▸ REQUIRED WORK
Without any pictures, print exactly the lines that run from the start of the data through the line containing "This screenshot has width=396, height=467.".

▸ SOURCE MATERIAL
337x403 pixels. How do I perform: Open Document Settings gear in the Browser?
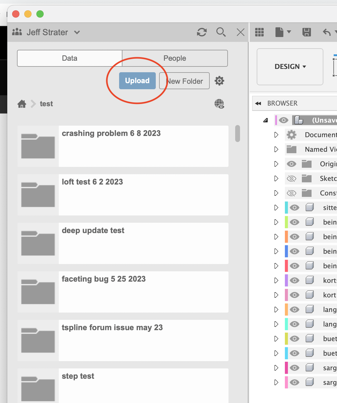291,135
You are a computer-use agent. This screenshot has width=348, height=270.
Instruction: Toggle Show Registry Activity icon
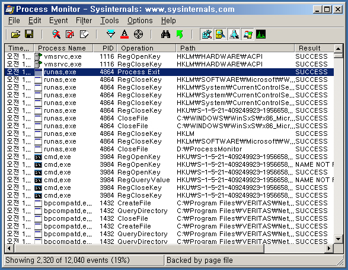[207, 34]
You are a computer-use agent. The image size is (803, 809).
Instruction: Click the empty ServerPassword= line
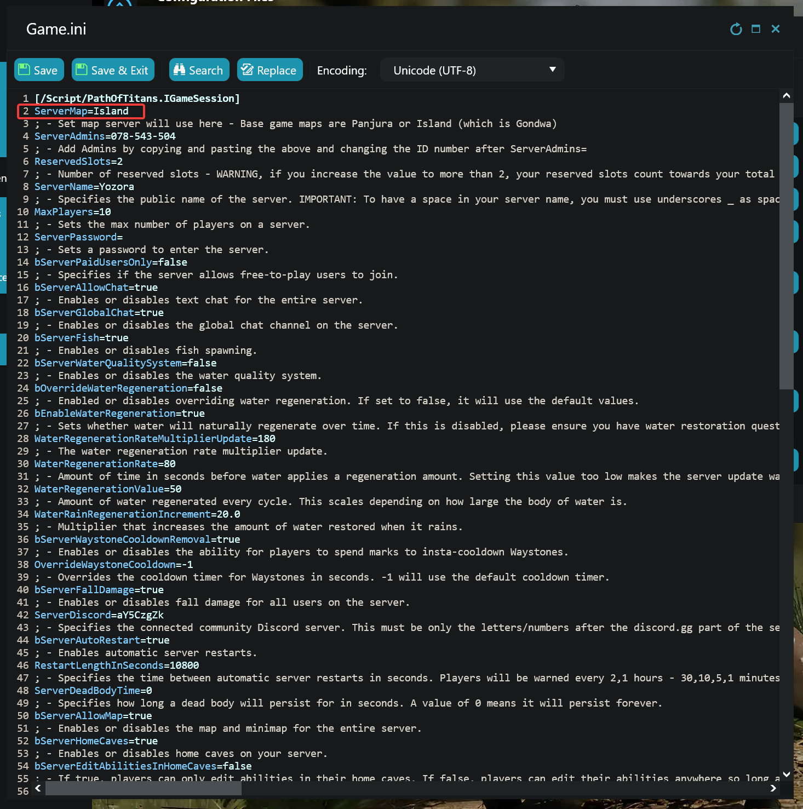[78, 237]
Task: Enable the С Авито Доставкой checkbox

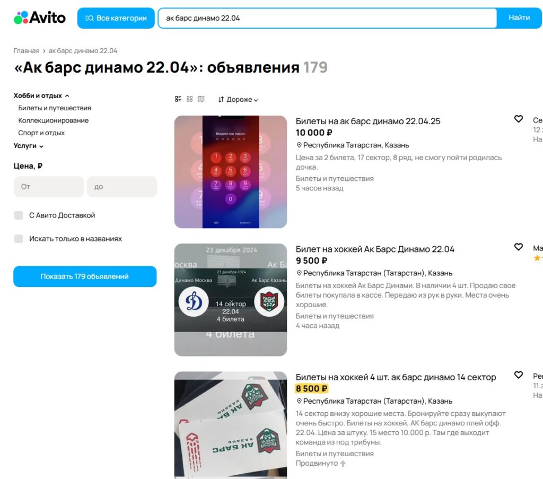Action: pos(19,215)
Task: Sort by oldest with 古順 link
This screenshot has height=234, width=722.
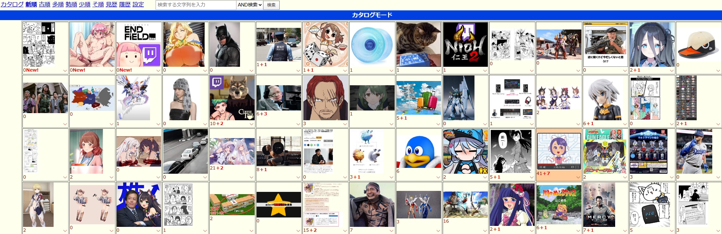Action: [x=44, y=5]
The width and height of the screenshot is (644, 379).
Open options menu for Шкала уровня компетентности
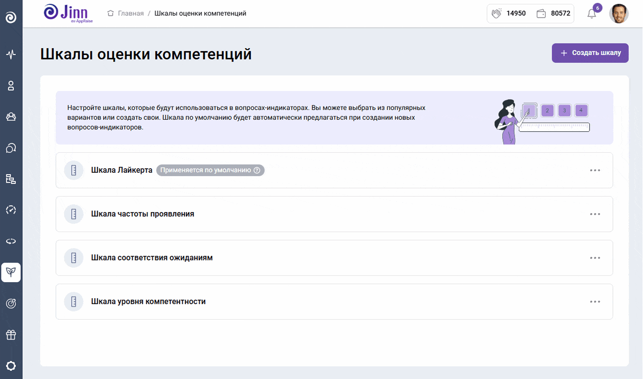click(x=595, y=302)
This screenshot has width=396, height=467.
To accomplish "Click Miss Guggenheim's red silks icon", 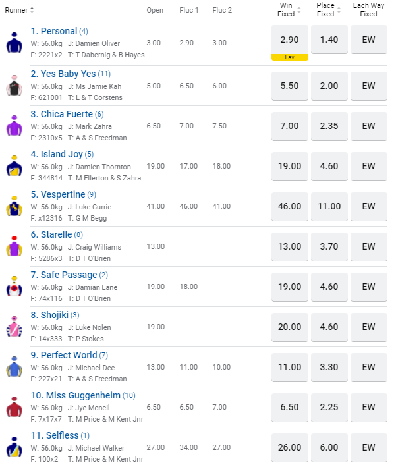I will [x=14, y=407].

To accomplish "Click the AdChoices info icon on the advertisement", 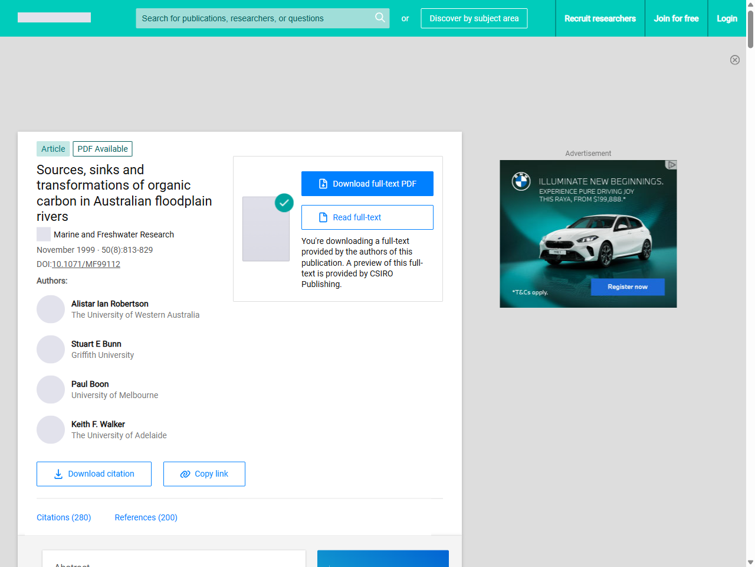I will click(x=672, y=165).
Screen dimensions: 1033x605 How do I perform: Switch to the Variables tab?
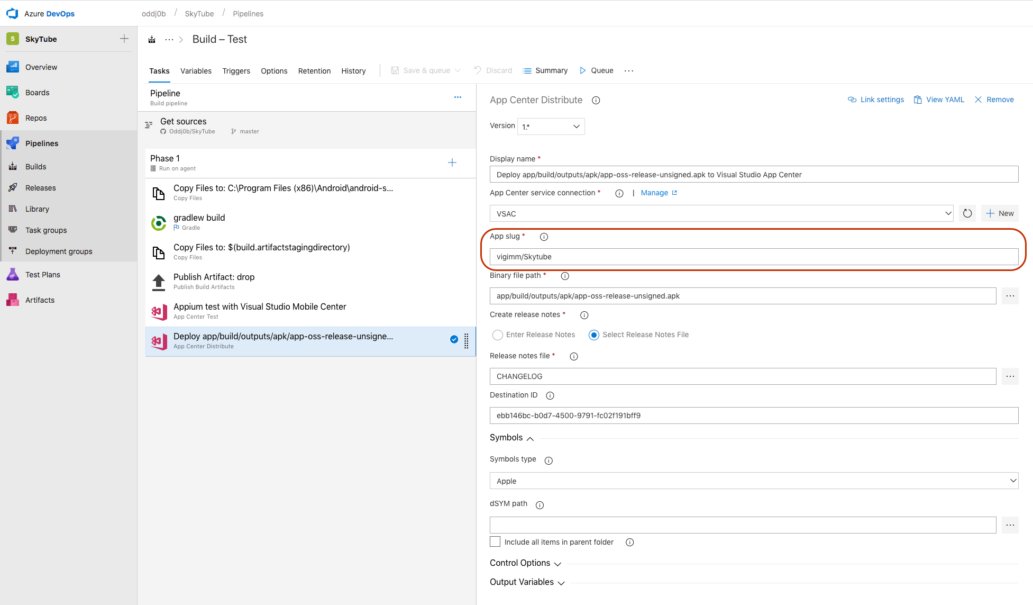coord(196,70)
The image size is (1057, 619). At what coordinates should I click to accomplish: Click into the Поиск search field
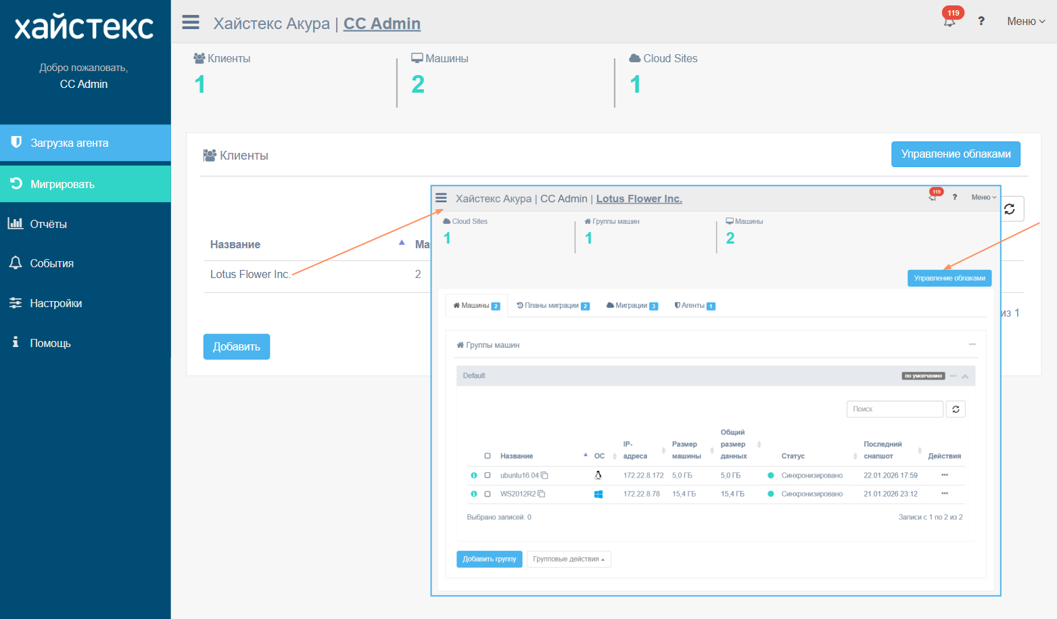[894, 409]
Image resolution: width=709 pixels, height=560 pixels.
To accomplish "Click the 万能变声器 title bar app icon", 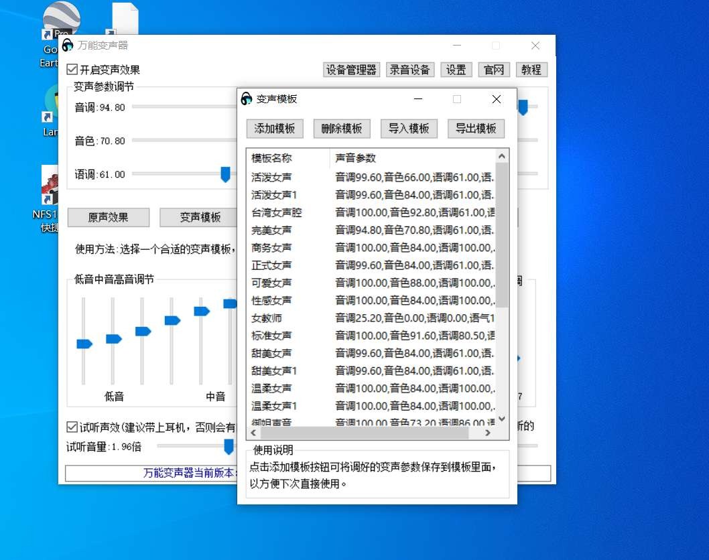I will coord(68,46).
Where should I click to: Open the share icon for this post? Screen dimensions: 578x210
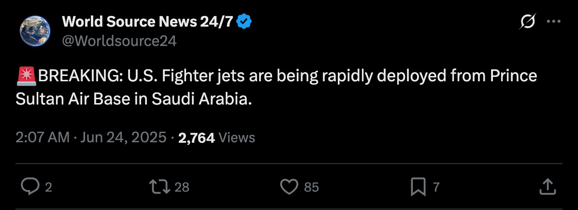pos(546,187)
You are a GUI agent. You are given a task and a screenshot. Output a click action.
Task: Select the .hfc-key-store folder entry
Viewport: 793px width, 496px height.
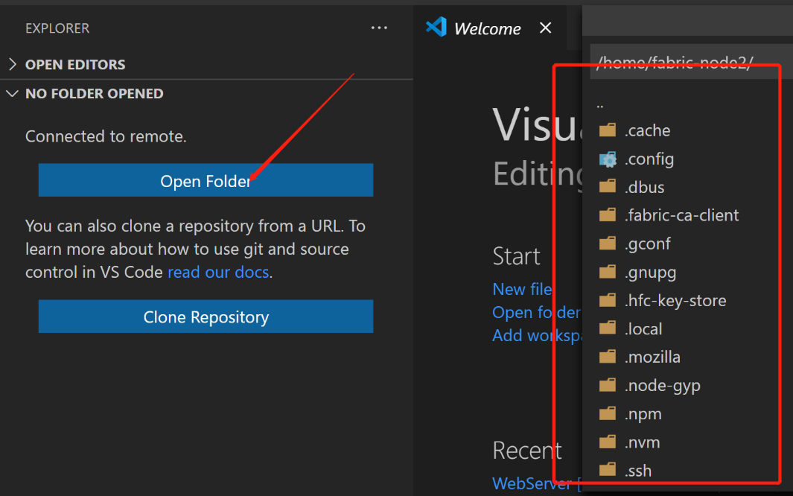675,300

▸ EXERCISE OUTPUT
337x403 pixels. How do I perform: Open Document Settings gear in the Browser?
291,135
You are a computer-use agent. This screenshot has width=348, height=270.
Instruction: Toggle Show Registry Activity icon
[207, 34]
You are a computer-use agent. The image size is (803, 809).
Instruction: Click the empty ServerPassword= line
[78, 237]
Task: Enable the С Авито Доставкой checkbox

Action: pos(19,215)
Task: Sort by oldest with 古順 link
This screenshot has height=234, width=722.
Action: [x=44, y=5]
The width and height of the screenshot is (644, 379).
Open options menu for Шкала уровня компетентности
click(x=595, y=302)
This screenshot has width=396, height=467.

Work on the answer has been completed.